● **Task statement**: Where the line containing "Contact Us (302, 823)" appears below, start there and repeat each line exactly to the end. Leave the pictures out.

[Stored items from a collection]
═══

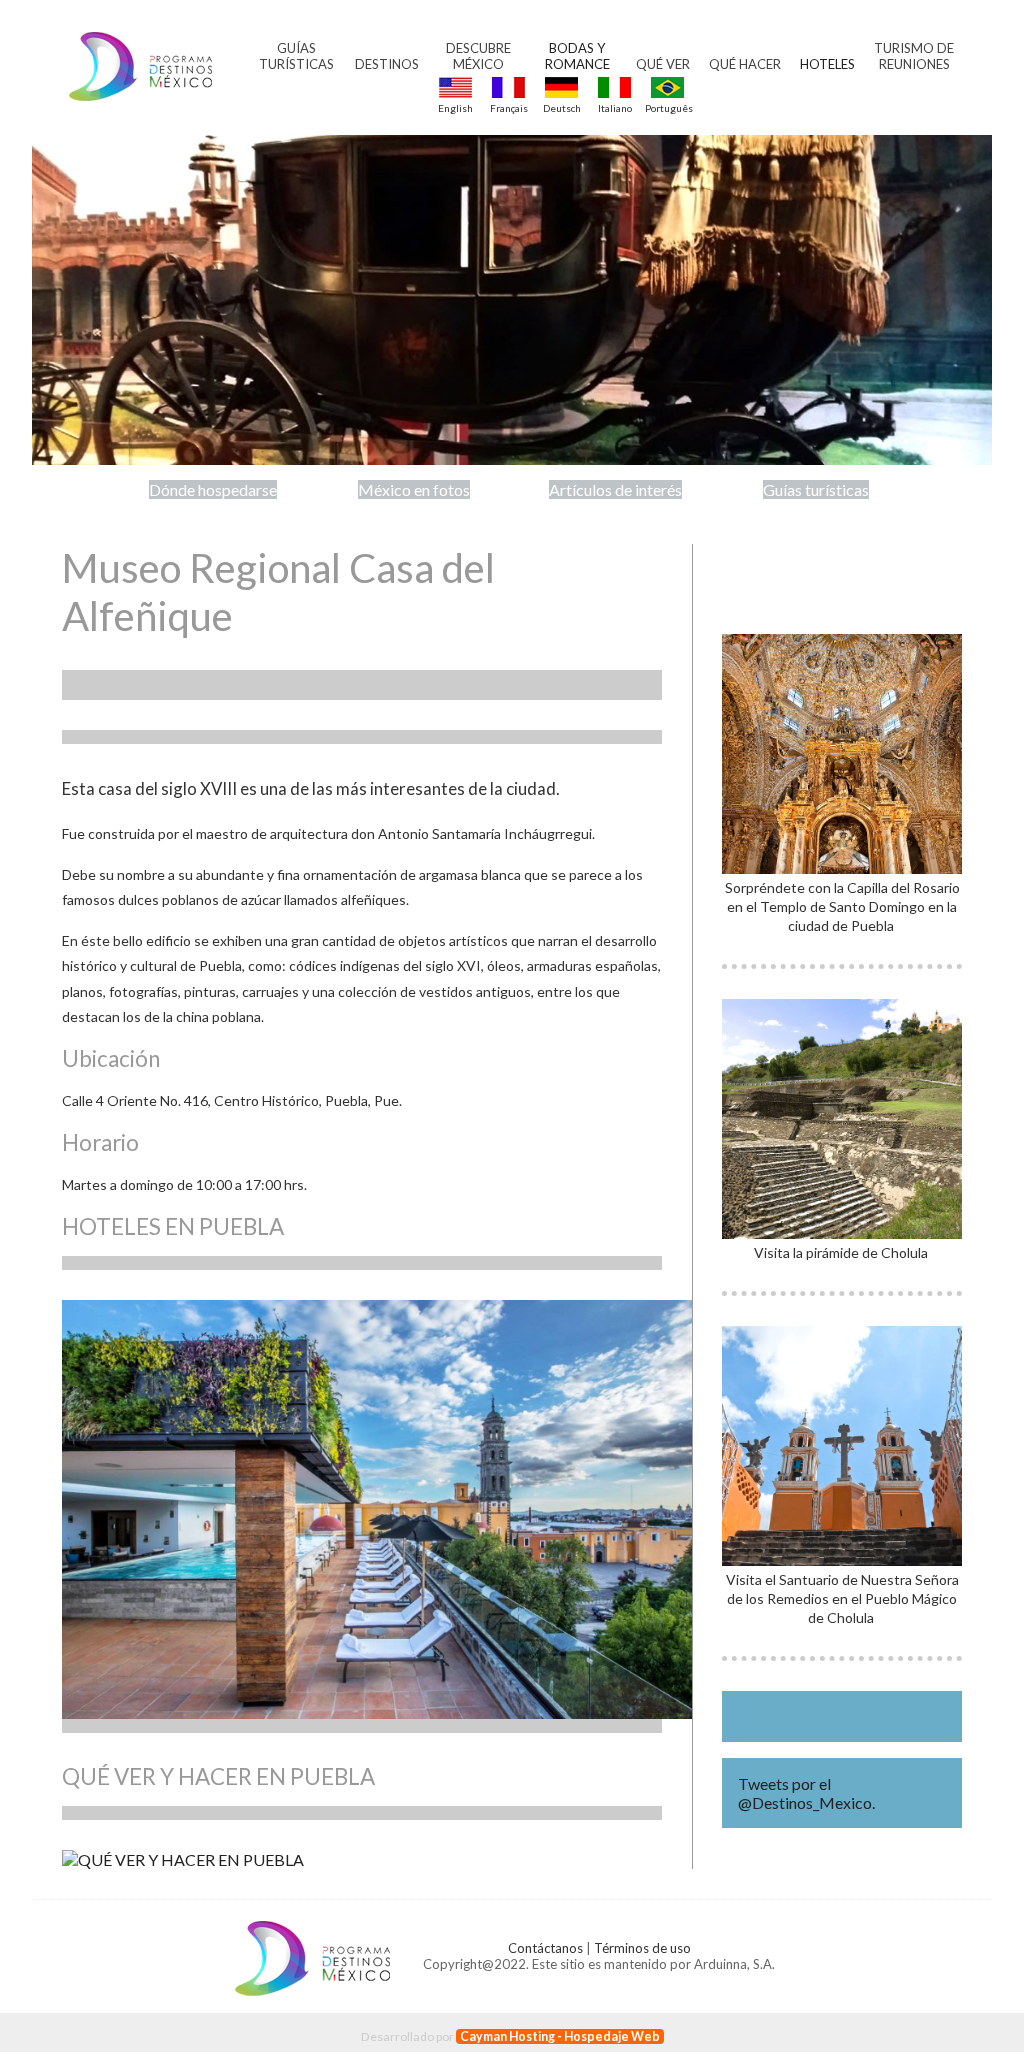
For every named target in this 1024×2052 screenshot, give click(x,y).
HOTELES (827, 64)
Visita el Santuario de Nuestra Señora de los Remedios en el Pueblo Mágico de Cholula (842, 1598)
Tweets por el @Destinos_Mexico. (806, 1793)
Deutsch (562, 108)
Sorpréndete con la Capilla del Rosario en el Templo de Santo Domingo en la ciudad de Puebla (842, 906)
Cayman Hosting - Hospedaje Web (560, 2036)
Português (667, 108)
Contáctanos (545, 1948)
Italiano (615, 108)
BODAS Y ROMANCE (577, 56)
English (455, 108)
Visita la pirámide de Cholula (842, 1252)
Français (509, 108)
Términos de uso (642, 1948)
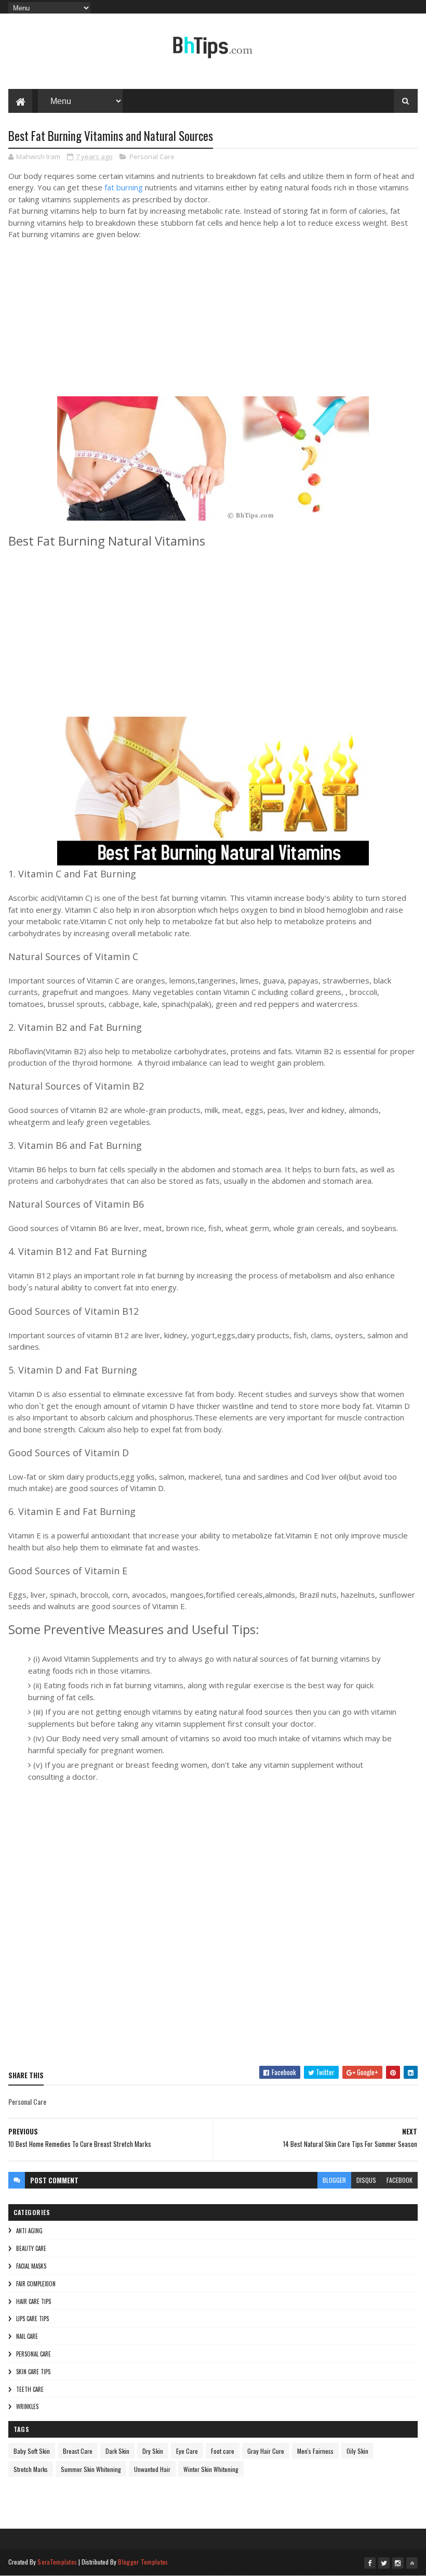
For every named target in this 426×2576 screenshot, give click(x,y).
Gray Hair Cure (265, 2450)
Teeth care (30, 2389)
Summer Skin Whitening (91, 2469)
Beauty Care (31, 2248)
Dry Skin (152, 2450)
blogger (334, 2180)
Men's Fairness (315, 2450)
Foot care (222, 2450)
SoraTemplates (57, 2561)
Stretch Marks (31, 2469)
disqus (366, 2180)
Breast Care (77, 2450)
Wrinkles (27, 2406)
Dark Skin (117, 2450)
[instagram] (398, 2563)
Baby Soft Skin (32, 2450)
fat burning (123, 187)
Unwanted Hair (152, 2469)
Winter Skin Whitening (210, 2469)
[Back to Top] (412, 2563)
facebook (399, 2180)
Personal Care (152, 156)
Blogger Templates (143, 2561)
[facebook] (370, 2563)
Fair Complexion (36, 2284)
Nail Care (27, 2336)
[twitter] (384, 2563)
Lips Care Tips (32, 2318)
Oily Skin (357, 2450)
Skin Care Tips (33, 2371)
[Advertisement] (164, 329)
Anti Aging (29, 2231)
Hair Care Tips (33, 2301)
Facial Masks (31, 2266)
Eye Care (187, 2450)
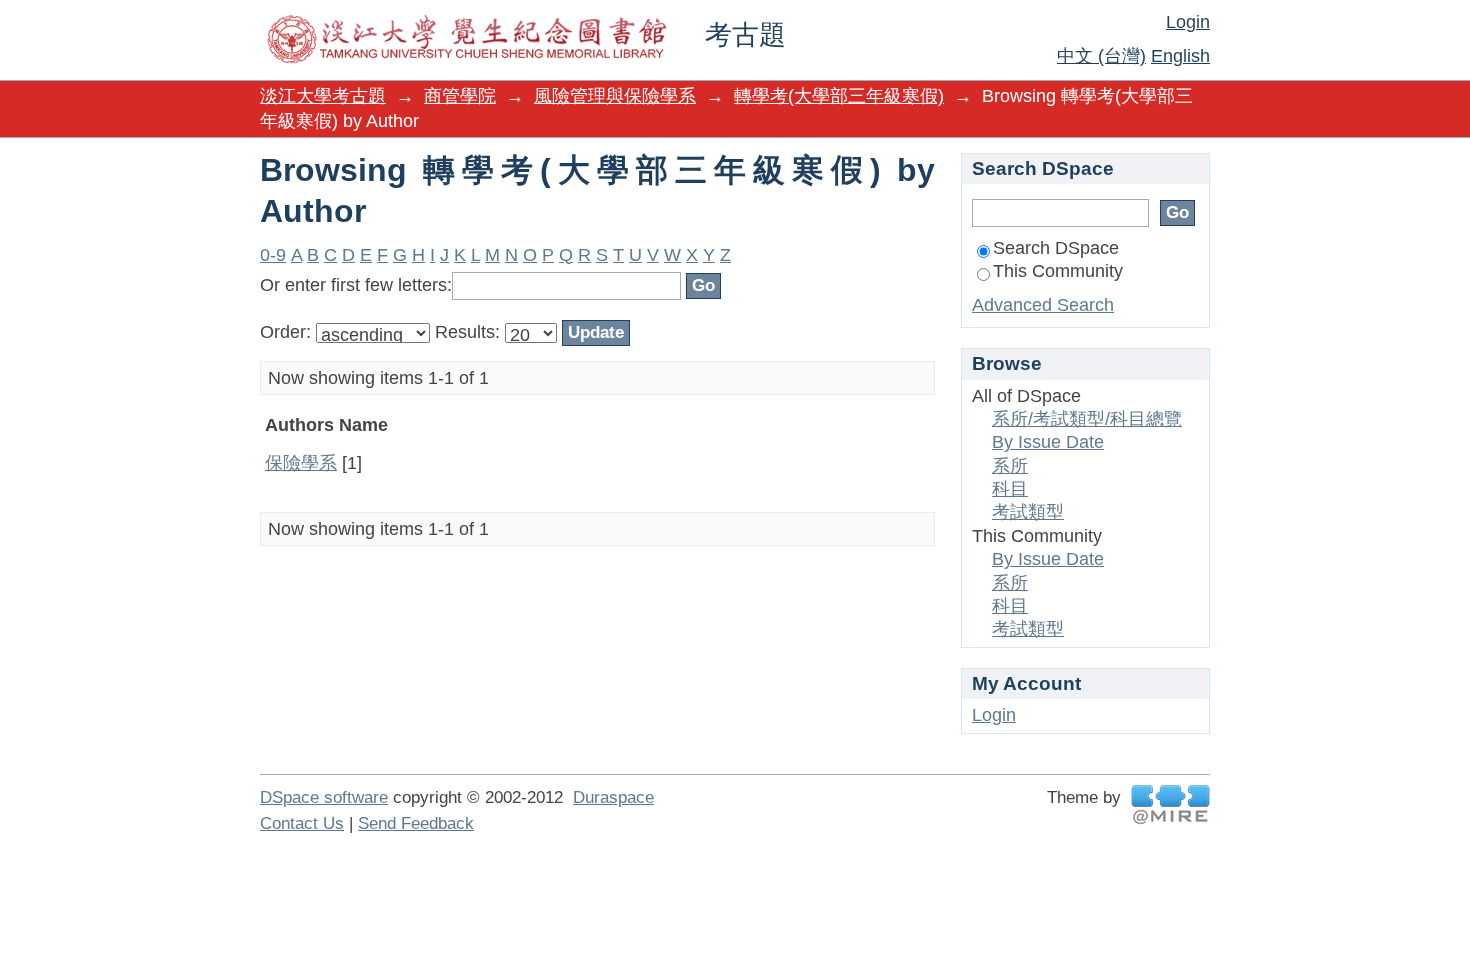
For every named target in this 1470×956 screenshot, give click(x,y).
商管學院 (460, 96)
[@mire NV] (1170, 804)
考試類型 (1028, 512)
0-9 (273, 255)
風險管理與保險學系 (615, 96)
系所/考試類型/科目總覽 (1087, 419)
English (1180, 56)
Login (1188, 22)
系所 (1010, 466)
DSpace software (324, 797)
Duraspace (613, 797)
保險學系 (301, 463)
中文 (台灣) (1101, 56)
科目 (1010, 489)
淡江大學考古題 (323, 96)
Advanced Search (1043, 305)
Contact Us (302, 823)
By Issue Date (1048, 442)
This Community (1058, 271)
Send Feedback (416, 823)
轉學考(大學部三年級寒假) (839, 96)
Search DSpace (1056, 248)
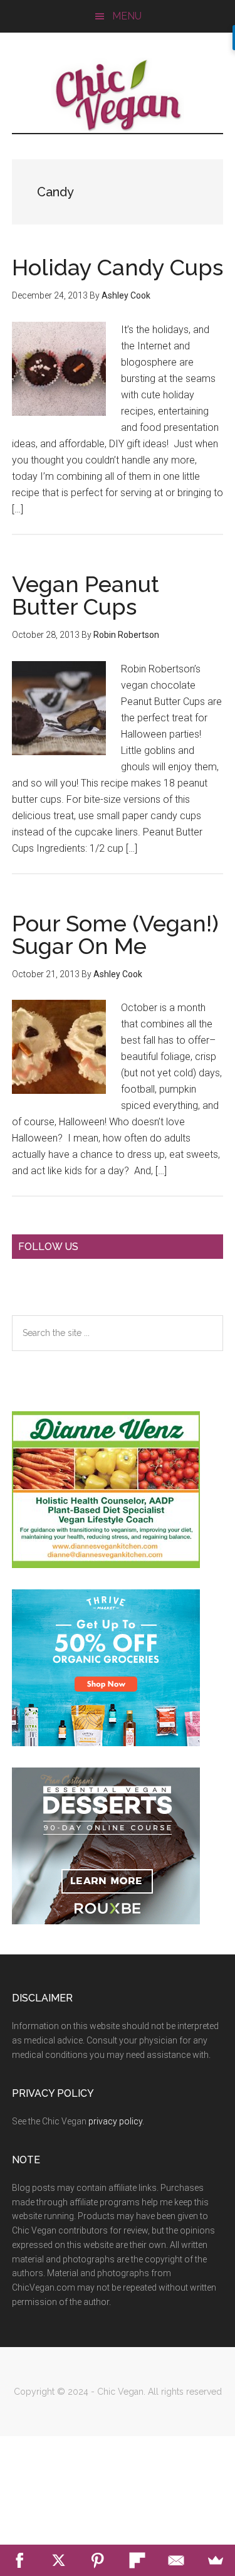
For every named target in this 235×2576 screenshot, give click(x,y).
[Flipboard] (137, 2560)
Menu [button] (127, 16)
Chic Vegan (118, 95)
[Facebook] (19, 2560)
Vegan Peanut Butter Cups (85, 595)
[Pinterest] (98, 2560)
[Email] (176, 2560)
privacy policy (115, 2121)
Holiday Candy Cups (117, 267)
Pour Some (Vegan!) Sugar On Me (115, 934)
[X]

═══

● **Response below**:
Contact Us (302, 823)
By Issue Date (1048, 442)
This Community (1058, 271)
Send Feedback (416, 823)
轉學考(大學部三年級寒假) (839, 96)
Search DSpace (1056, 248)
For every named target in this 235×2576 screenshot, give click(x,y).
[Flipboard] (137, 2560)
Menu [button] (127, 16)
Chic Vegan (118, 95)
[Facebook] (19, 2560)
Vegan Peanut Butter Cups (85, 595)
[Pinterest] (98, 2560)
[Email] (176, 2560)
privacy policy (115, 2121)
Holiday Candy Cups (117, 267)
Pour Some (Vegan!) Sugar On Me (115, 934)
[X]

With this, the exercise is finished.